At one point in the film’s evolution, there was much more Doors music. The funny thing was that wherever we put whatever piece of Doors music we had, it was as if we had Jim Morrison in the room looking at the images and coming up with words to describe them. It was too much. All of the classic Doors songs, when we put them up against the film, were doing exactly what you don’t want music to do — they were simply duplicating what you were seeing visually or commenting too exactly on it. So we shifted course. But I think “The End” becomes even more powerful because of its placement at the beginning and at the end and nowhere in between. It would have been watered down if we’d followed the path we’d originally chosen.
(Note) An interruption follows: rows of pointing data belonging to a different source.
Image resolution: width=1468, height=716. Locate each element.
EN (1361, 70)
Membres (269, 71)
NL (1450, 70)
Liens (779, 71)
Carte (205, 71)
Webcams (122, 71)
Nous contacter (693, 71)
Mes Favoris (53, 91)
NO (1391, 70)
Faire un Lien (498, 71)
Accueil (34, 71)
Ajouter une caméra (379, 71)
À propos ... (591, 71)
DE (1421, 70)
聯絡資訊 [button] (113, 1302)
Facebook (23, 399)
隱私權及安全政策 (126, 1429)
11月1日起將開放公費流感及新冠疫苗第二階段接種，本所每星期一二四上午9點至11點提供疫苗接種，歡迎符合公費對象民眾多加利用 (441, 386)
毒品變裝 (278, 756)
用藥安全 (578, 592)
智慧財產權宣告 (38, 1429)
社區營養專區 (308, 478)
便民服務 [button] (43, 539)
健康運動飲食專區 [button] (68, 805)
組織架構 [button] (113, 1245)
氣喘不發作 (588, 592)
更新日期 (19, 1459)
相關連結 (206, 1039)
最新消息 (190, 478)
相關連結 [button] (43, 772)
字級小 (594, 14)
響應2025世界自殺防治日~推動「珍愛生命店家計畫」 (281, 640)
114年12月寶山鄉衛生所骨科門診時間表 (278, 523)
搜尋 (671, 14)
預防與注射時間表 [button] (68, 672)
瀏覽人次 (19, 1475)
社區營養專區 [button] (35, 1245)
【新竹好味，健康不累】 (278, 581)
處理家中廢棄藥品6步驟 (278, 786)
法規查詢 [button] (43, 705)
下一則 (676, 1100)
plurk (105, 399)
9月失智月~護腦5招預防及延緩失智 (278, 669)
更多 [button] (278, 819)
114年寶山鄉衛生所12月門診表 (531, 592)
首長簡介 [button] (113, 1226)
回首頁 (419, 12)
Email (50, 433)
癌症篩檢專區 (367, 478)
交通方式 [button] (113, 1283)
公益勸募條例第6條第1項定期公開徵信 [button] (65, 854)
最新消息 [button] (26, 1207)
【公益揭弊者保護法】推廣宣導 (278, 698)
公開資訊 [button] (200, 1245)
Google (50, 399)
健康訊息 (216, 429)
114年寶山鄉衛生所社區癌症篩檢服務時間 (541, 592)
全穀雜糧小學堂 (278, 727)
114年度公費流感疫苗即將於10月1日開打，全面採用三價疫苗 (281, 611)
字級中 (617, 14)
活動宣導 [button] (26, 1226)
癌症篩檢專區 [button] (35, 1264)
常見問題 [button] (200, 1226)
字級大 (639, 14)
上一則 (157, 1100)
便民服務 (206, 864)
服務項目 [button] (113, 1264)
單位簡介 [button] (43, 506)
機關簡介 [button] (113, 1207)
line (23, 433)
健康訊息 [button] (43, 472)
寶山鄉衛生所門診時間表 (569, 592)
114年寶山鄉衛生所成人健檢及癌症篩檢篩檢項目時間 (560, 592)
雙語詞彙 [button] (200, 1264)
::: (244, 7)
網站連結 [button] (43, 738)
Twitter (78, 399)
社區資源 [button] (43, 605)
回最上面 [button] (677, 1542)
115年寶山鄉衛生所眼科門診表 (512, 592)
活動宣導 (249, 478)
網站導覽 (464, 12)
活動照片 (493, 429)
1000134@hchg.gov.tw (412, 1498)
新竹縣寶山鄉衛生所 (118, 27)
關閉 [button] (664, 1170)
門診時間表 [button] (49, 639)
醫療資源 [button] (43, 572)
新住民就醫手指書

Even the original music by Carmine and Francis Coppola recalls musique concrete — music made of sound.
I was greatly influenced by musique concrete when I was, like, 10. I was completely mesmerized by the idea that you could make music out of sounds. So that’s been a constant influence on all my work. But the films I’d done before “Apocalypse Now” had all been mono films ["American Graffiti," "The Conversation"]. Here was not just a stereo film but a whole new format. It was like jumping from a Stone Age tribe into, say, Wall Street. I was terrified of misusing the palette; I thought the worst thing to do would be to overuse it. I thought, instead, what you had to do was shrink the film down to mono at times, and let it be there quite a while. People without knowing it would think, “This is mono.” And then, at that moment, you could make it a stereo film, and that would be impressive because now it was different.
And when people got used to that, you could make it quintaphonic or six-track — at the right, the necessary moment. I wrote down a master chart of the scenes in the film with two timelines running alongside it. The results were like four-dimensional Einstein drawings. Sometimes there were single lines, and sometimes triple lines, and sometimes sextuple lines. When we were mixing the sound it showed us when the sound effects were mono and the music was in stereo, or when we should open the sound effects to stereo and close the music down to mono.
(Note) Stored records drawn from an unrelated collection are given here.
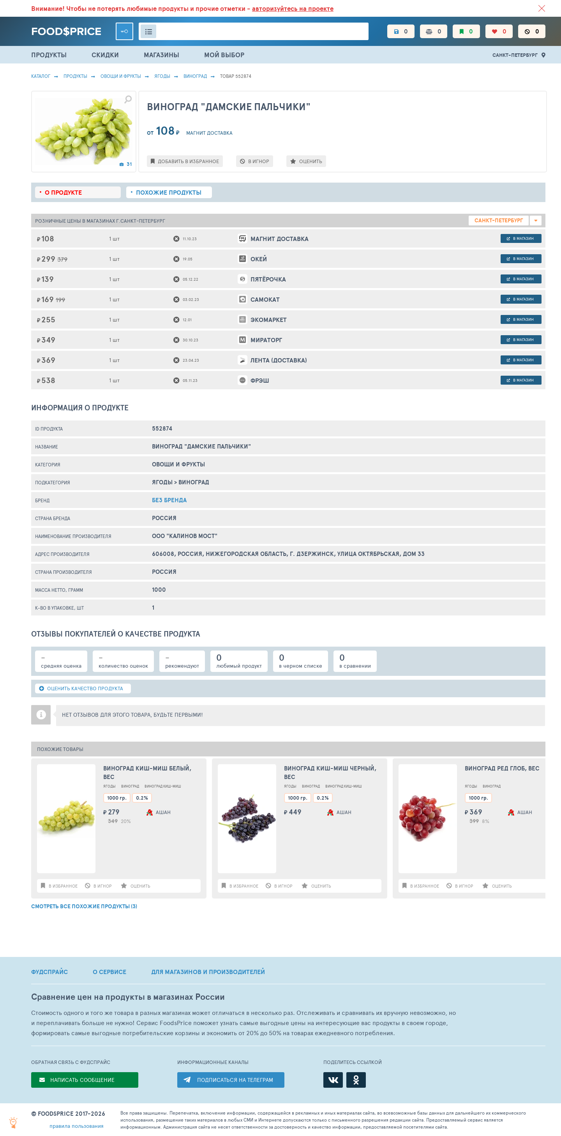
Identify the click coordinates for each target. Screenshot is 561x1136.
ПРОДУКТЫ (49, 55)
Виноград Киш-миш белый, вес (147, 772)
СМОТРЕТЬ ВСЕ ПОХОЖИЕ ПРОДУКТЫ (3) (84, 906)
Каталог (40, 76)
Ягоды (162, 76)
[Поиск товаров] (254, 31)
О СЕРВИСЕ (109, 972)
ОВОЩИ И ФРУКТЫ (121, 76)
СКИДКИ (105, 55)
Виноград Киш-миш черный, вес (330, 772)
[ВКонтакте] (333, 1080)
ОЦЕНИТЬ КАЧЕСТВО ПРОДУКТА (81, 688)
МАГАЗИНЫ (161, 55)
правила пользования (76, 1125)
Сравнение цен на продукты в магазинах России (128, 997)
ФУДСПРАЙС (49, 972)
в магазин (520, 238)
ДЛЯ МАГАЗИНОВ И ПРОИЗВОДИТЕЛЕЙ (208, 972)
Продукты (75, 76)
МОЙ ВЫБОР (224, 55)
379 (62, 259)
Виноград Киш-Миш (163, 786)
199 (60, 299)
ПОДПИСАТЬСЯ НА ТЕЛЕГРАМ (235, 1079)
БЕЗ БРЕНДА (169, 500)
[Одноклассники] (356, 1080)
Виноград (195, 76)
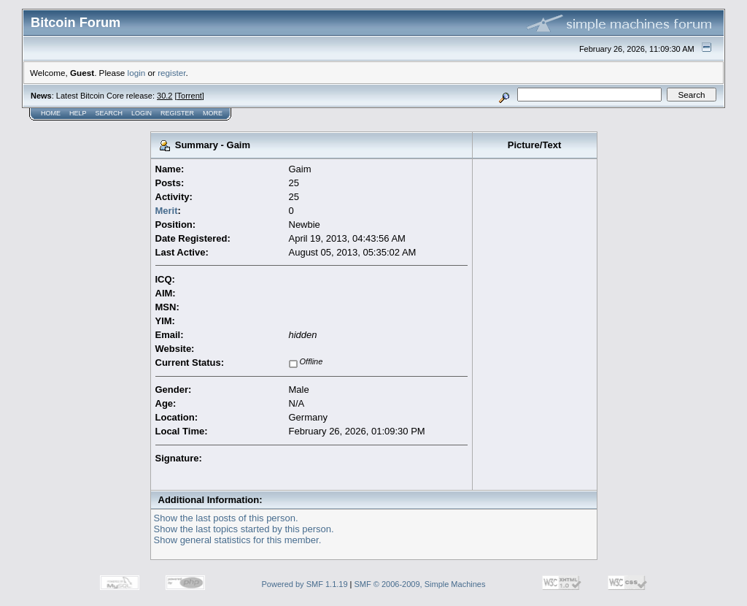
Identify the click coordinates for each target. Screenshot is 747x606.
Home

It kept us from losing perspective. It was the equivalent of what mural-makers do by breaking a huge mural up into a grid pattern. You only work on one part of the grid at a time. But because you have visualized the whole thing in advance and broken it down into pieces, you know what to do when you’re working on any one piece. When I think about it, my unique contribution to the film was this concept of “sound design.” It was the working-out of the mural grid that underlay the structure of the film, which was being developed with a dimensionality that hadn’t been attempted before.
Is it ironic that this film, which shows the impotence of our technology against the spirit of the North Vietnamese, used such advanced technology to convey its message?
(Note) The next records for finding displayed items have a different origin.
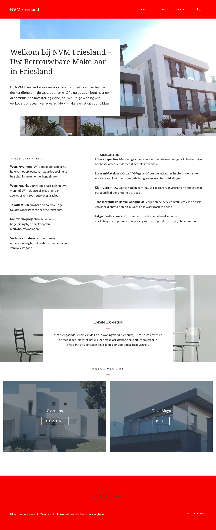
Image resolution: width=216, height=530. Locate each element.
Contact (180, 9)
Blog (198, 9)
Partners (81, 514)
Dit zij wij (55, 420)
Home (141, 9)
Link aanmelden (63, 514)
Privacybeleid (97, 514)
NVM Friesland (24, 9)
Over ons (161, 9)
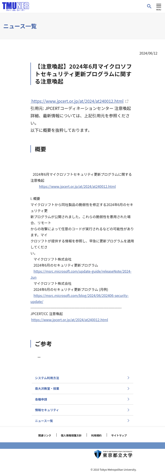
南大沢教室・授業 (47, 388)
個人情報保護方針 (71, 435)
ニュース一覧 (44, 421)
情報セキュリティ (47, 410)
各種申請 (41, 399)
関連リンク (44, 435)
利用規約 (96, 435)
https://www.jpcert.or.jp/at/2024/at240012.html (77, 186)
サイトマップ (119, 435)
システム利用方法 (47, 378)
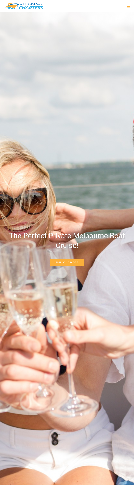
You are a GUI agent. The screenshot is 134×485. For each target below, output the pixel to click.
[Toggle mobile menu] (128, 7)
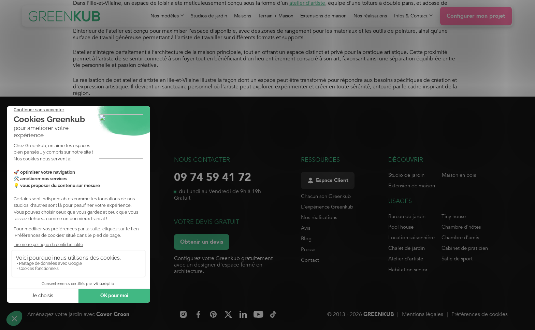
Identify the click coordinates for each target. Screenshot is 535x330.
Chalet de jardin (406, 248)
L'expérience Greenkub (327, 206)
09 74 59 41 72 (212, 177)
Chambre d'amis (460, 237)
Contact (310, 260)
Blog (306, 238)
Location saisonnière (411, 237)
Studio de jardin (406, 175)
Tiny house (454, 216)
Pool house (401, 227)
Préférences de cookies (479, 314)
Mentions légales (422, 314)
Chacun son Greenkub (326, 196)
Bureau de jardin (406, 216)
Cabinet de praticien (465, 248)
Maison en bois (459, 175)
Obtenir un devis (201, 242)
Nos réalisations (319, 217)
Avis (305, 228)
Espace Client (327, 180)
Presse (308, 249)
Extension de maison (411, 185)
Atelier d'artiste (405, 258)
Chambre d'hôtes (461, 227)
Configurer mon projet (476, 16)
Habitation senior (408, 269)
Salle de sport (457, 258)
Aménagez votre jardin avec (78, 314)
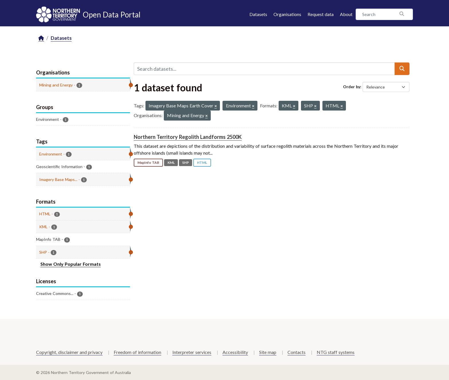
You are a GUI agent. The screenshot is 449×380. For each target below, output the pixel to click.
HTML (202, 162)
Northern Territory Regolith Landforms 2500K (188, 137)
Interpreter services (191, 352)
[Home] (41, 38)
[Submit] (402, 68)
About (346, 14)
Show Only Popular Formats (70, 264)
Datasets (258, 14)
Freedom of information (137, 352)
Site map (267, 352)
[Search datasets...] (264, 68)
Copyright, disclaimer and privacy (69, 352)
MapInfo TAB (148, 162)
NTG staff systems (336, 352)
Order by (351, 86)
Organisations (287, 14)
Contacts (296, 352)
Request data (321, 14)
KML (171, 162)
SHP (185, 162)
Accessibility (235, 352)
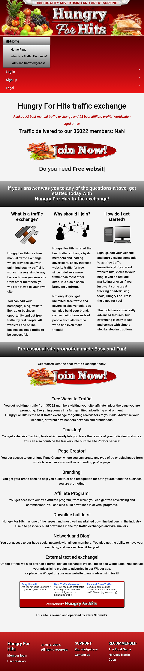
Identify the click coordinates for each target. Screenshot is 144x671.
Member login (17, 655)
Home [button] (12, 41)
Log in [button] (10, 72)
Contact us (82, 655)
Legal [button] (10, 88)
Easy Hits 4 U (29, 584)
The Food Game (120, 649)
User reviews (16, 661)
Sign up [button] (11, 80)
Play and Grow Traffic (99, 584)
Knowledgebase (86, 649)
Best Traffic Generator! (67, 584)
The relationship between the human spirit and technology is not a simple equation. It’s got many dimensions to it, too. Part of the lesson of the film is that war has a seductive power. There’s that quote from General Lee, which goes, “It is a good thing war is so terrible. Otherwise, men would love it too much.” People gravitate to the power that any kind of technology gives you — the power of a sword, the power of a machine gun, the power of a napalm drop or the power of an atom bomb.
People like that power. They like the flash of fire and the sensory recoil that goes with it. They like the smell of it. You have to put that alongside the negative aspects of war. But you have to remember that quote from Lee. Why do we do this? We do it for all of the usual reasons of acquisition and influence. But we also do it because of the seductiveness of it. The technology that we marshaled to make this film allows the audience to participate in the seductiveness of it. If the film had less powerful sound and less powerful visuals, that wouldn’t have been possible.